The draft legislation is worrisome, and many Israelis have said so as well, he said.

“Israel is the only liberal democrat in the Middle East and the only country where people can protest... So I do hope the government of Israel will listen to the concerns of their transatlantic friends,” Lega said.

French MEP Bernard Guetta of the Renew Europe Group said that in an ironic way, Prime Minister Benjamin Netanyahu’s judicial reform plan, which Guetta believed would weaken Israeli democracy, would therefore make the country more like its non-democratic neighbors.

French MEP Bernard Guetta at the European Parliament building in Brussels on September 24, 2019. (credit: WIKIMEDIA)French MEP Bernard Guetta at the European Parliament building in Brussels on September 24, 2019. (credit: WIKIMEDIA)

He called for economic sanctions against Israel, and others called on the EU to cut ties with the Jewish state.

Borrell later clarified that none of these steps was under consideration.

Some members of Parliament said it was premature to weigh in while the reform was in process and the Israeli public was so active in speaking out. It would be better, those parliamentarians said, to wait until the reform was in place and only then to judge the process.
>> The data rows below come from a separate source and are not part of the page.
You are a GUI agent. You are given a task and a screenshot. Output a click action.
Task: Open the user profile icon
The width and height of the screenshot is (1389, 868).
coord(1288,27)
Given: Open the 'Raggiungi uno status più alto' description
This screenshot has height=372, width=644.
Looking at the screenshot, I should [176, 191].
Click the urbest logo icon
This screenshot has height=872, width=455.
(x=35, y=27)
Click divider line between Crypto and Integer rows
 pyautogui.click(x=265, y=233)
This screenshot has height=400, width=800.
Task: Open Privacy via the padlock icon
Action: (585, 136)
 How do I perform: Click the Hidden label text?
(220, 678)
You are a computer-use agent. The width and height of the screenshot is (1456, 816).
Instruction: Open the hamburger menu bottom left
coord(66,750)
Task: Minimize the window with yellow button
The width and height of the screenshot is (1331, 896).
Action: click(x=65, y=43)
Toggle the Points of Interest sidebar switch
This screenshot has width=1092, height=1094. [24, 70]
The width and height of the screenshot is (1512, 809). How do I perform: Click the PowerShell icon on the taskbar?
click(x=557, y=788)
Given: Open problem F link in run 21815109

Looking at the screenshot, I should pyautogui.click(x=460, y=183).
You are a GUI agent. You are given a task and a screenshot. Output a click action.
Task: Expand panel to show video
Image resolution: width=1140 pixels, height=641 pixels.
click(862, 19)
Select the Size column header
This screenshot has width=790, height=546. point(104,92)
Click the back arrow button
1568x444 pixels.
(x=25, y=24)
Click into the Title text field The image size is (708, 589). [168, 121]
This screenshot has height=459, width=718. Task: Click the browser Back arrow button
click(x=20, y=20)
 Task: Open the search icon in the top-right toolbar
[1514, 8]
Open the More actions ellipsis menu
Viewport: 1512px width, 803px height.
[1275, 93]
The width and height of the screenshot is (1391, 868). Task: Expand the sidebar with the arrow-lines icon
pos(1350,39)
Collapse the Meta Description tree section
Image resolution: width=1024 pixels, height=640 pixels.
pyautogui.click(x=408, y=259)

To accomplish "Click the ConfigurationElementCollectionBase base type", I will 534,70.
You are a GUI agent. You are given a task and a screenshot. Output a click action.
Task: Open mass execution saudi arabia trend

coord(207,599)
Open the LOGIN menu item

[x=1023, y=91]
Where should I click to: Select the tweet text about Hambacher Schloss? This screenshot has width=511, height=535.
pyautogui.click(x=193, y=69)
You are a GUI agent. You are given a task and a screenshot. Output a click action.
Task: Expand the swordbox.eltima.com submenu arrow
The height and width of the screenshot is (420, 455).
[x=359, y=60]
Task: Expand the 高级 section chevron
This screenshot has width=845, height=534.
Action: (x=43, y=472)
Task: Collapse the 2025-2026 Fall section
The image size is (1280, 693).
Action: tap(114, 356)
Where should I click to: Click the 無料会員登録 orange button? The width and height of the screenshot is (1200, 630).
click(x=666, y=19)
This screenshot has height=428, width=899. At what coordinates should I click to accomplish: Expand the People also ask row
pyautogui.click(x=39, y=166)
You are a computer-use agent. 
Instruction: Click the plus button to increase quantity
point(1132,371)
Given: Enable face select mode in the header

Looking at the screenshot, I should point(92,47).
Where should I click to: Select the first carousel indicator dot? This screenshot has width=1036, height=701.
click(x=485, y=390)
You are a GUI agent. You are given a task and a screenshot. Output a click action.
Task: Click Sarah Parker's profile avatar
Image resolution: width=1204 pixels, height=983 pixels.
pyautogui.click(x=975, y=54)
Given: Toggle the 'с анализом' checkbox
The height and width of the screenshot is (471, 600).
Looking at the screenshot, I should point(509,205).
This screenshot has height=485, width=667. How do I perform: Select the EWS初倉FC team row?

They noted that many of those voices who were upset about the judicial reform were also those who were quick to attack Israel over its treatment of the Palestinians.

Other MEPs expressed their concern about the Israeli-Palestinian conflict and the policies of Netanyahu’s government, noting that the judicial reform would make it easier for Israel to annex portions of the West Bank.